## Selected excerpt
════════════════
The government's $182 billion bailout of insurance giant
AIG should be seen as the Rosetta Stone for
understanding the financial crisis and its costly
aftermath. The story of American International Group
explains the larger catastrophe not because this was the
biggest corporate bailout in history but because AIG's
collapse and subsequent rescue involved nearly all the
critical elements, including delusion and deception.
These financial dealings are monstrously complicated,
but this account focuses on something mere mortals can
understand-moral confusion in high places, and the
failure of governing institutions to fulfill their
obligations to the public.

Three governmental investigative bodies have now pored
through the AIG wreckage and turned up disturbing facts-
the House Committee on Oversight and Reform; the
Financial Crisis Inquiry Commission, which will make its
report at year's end; and the Congressional Oversight
Panel (COP), which issued its report on AIG in June.

The five-member COP, chaired by Harvard professor
Elizabeth Warren, has produced the most devastating and
comprehensive account so far. Unanimously adopted by its
bipartisan members, it provides alarming insights that
should be fodder for the larger debate many citizens
long to hear-why Washington rushed to forgive the very
interests that produced this mess, while innocent others
were made to suffer the consequences. The Congressional
panel's critique helps explain why bankers and their
Washington allies do not want Elizabeth Warren to chair
the new Consumer Financial Protection Bureau.
════════════════
## Records supplied
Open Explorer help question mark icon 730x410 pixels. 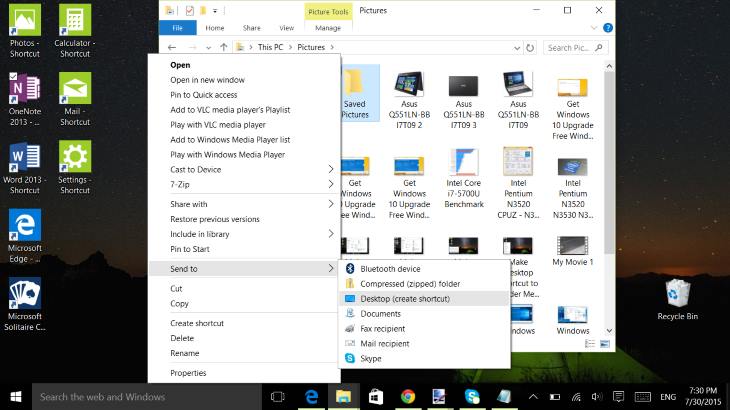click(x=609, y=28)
════════════════
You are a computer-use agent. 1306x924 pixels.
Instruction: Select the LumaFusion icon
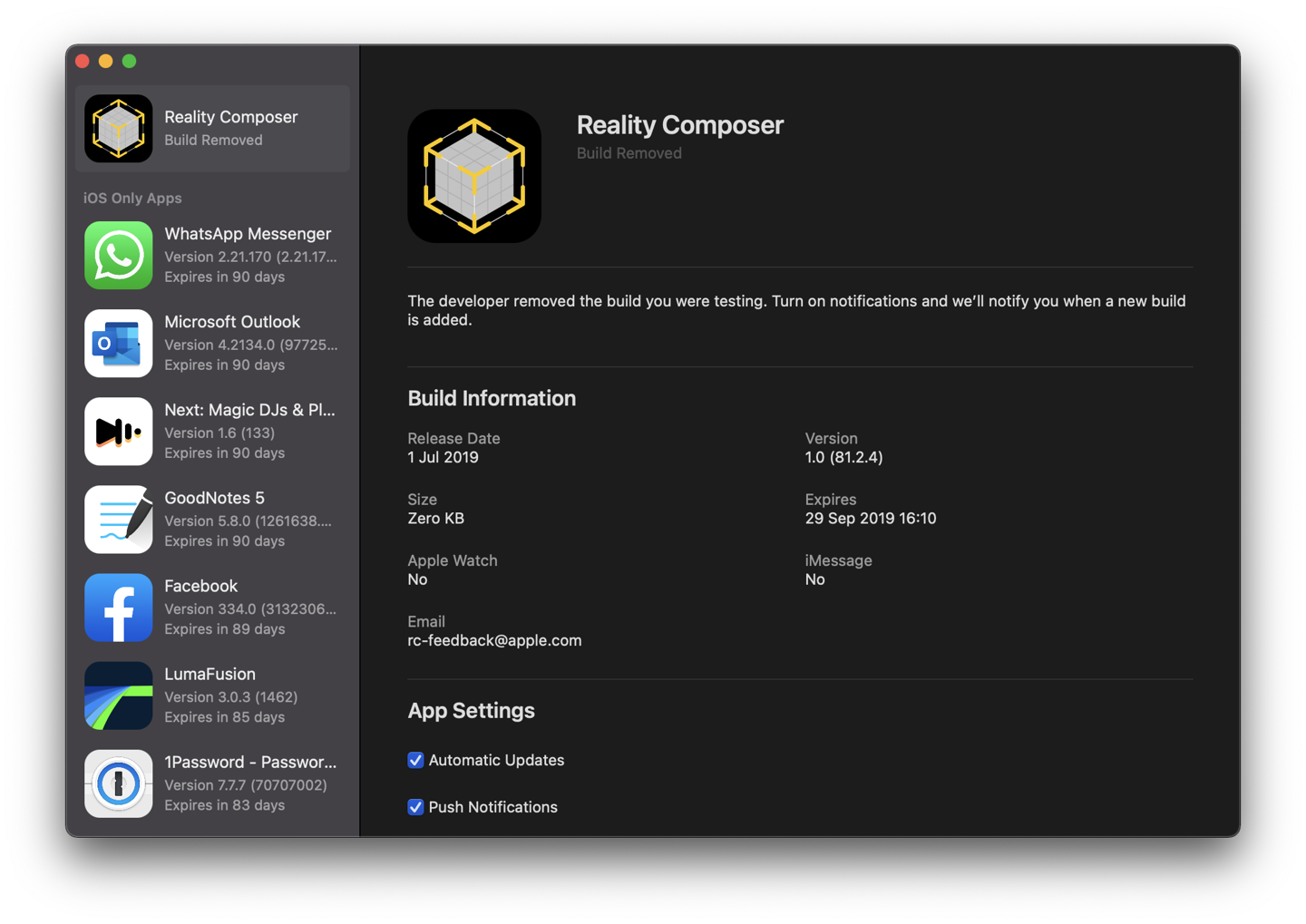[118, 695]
════════════════
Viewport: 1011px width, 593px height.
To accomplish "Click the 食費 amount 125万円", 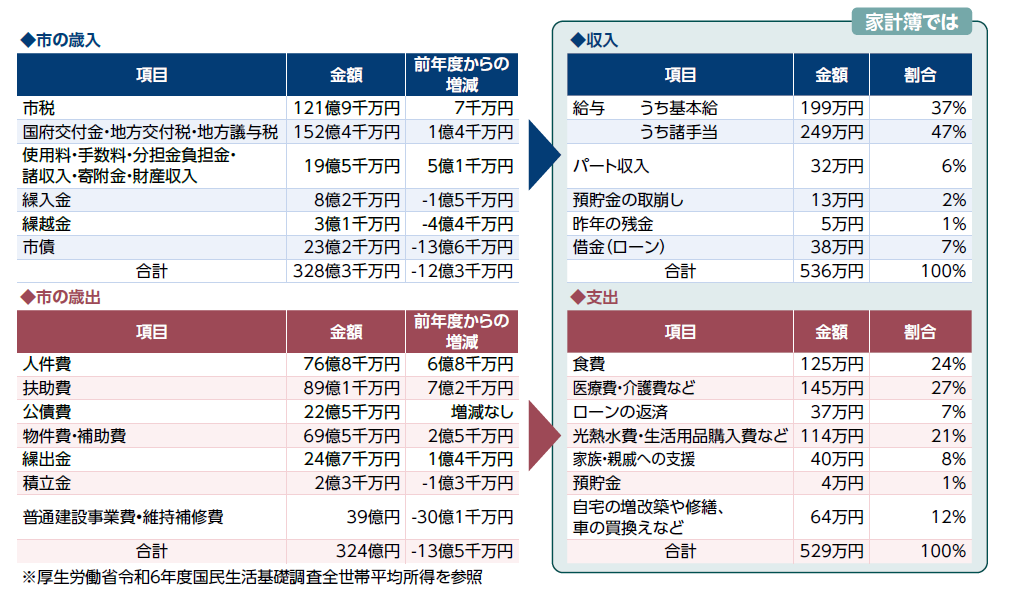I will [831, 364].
════════════════
## Prompt 1
Quote the AIG bailout text word for word, everything from "The five-member COP, chaired" down to "Financial Protection Bureau.".
## Prompt 2
Write what comes next in the AIG bailout text, picking up after its last sentence.
The entries are separate material with no connection to the AIG bailout text.

## Written response 1
The five-member COP, chaired by Harvard professor
Elizabeth Warren, has produced the most devastating and
comprehensive account so far. Unanimously adopted by its
bipartisan members, it provides alarming insights that
should be fodder for the larger debate many citizens
long to hear-why Washington rushed to forgive the very
interests that produced this mess, while innocent others
were made to suffer the consequences. The Congressional
panel's critique helps explain why bankers and their
Washington allies do not want Elizabeth Warren to chair
the new Consumer Financial Protection Bureau.

## Written response 2
The report concludes that the Federal Reserve Board's
intimate relations with the leading powers of Wall
Street-the same banks that benefited most from the
government's massive bailout-influenced its strategic
decisions on AIG. The panel accuses the Fed and the
Treasury Department of brushing aside alternative
approaches that would have saved tens of billions in
public funds by making these same banks "share the
pain."

Bailing out AIG effectively meant rescuing Goldman
Sachs, Morgan Stanley, Bank of America and Merrill Lynch
(as well as a dozens of European banks) from huge
losses. Those financial institutions played the
derivatives game with AIG, the esoteric practice of
placing financial bets on future events. AIG lost its
bets, which led to its collapse. But other gamblers-the
counterparties in AIG's derivative deals-were made whole
on their bets, paid off 100 cents on the dollar.
Taxpayers got stuck with the bill.

"The AIG rescue demonstrated that Treasury and the
Federal Reserve would commit taxpayers to pay any price
and bear any burden to prevent the collapse of America's
largest financial institutions," the COP report said.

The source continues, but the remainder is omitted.